Film Review: Enemy 

Jake Gyllenhaal fails to enthrall. Twice.

click to enlarge "Which Gyllenhaal am I?" - COURTESY PHOTO.
  • Courtesy photo.
  • "Which Gyllenhaal am I?"

Enemy | C-

When spinning a yarn about mistaken identity, it helps if the characters have identities to begin with. In the terminally self-conscious psychological thriller Enemy, Jake Gyllenhaal plays two identical-looking characters who live parallel and equally uninteresting lives. Adam (Gyllenhaal) is a tweedy history professor in Toronto, who is slowly unraveling from boredom, and gradually detaching from his gorgeous blonde girlfriend (Mélanie Laurent). Adam’s doppelganger, Anthony (also Gyllenhaal), is a two-bit movie actor, prone to slipping out on his gorgeous blonde and pregnant wife (Sarah Gadon) and hanging out in a grungy underground sex club where naked women in high heels squash tarantulas. Both men, (if they really are separate entities) become obsessed with the notion of having a duplicate, and eventually they begin to intermingle their lives in ways that are disturbing and ultimately destructive. 

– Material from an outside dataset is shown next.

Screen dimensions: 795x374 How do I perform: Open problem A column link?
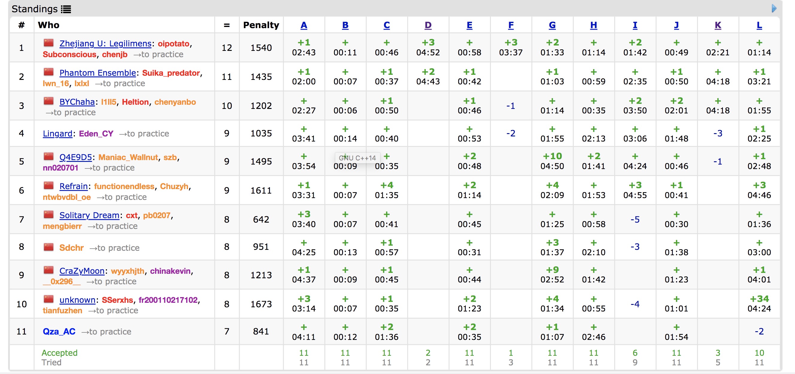304,25
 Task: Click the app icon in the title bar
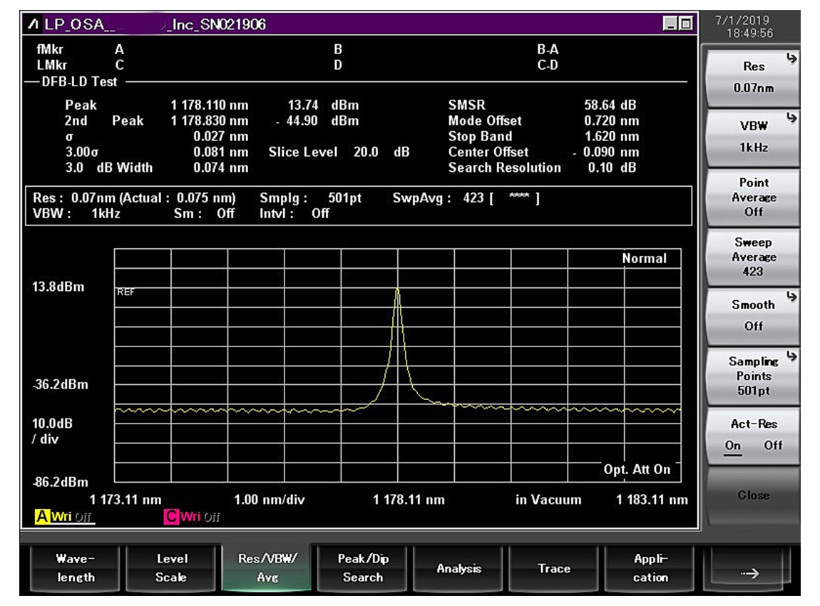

Anthony is the slightly more assertive of the two, as suggested by his omnipresent leather jacket, though at times it does become difficult to distinguish between them, a choice which is both intentional and irritating. Their women aren’t exact matches, but also closely resemble each other and, by no fault of the quality actresses, each is disappointingly reduced to being merely receptacles for the men’s insecurities, anxieties and lusty desires.  

Director Denis Villeneuve previously teamed with Gyllenhaal on the more effective and conventional (yet mildly frustrating) thriller Prisoners, but here the duo has fully surrendered to pretension.

Visually, the film’s color scheme is beige-on-beige, with shots of dingy apartment interiors only broken up by sweeping skyline pans that serve as an indictment of Toronto’s drab, concrete-driven architectural brutalism. Villeneuve clearly wants to evoke the creepy existential longing of David Lynch, David Cronenberg, Hitchcock’s Vertigo and Alain Resnais’ immortal head-scratcher Last Year at Marienbad, but all he can manage are dream sequences involving giant, sexually symbolic spiders, and a last shot so pointedly obtuse that it produces giggles of disbelief.   

Does every film require a satisfying resolution? No, but something resembling depth would be nice.

Enemy is rated R, has a run time of 90 minutes and is in select theaters on Friday.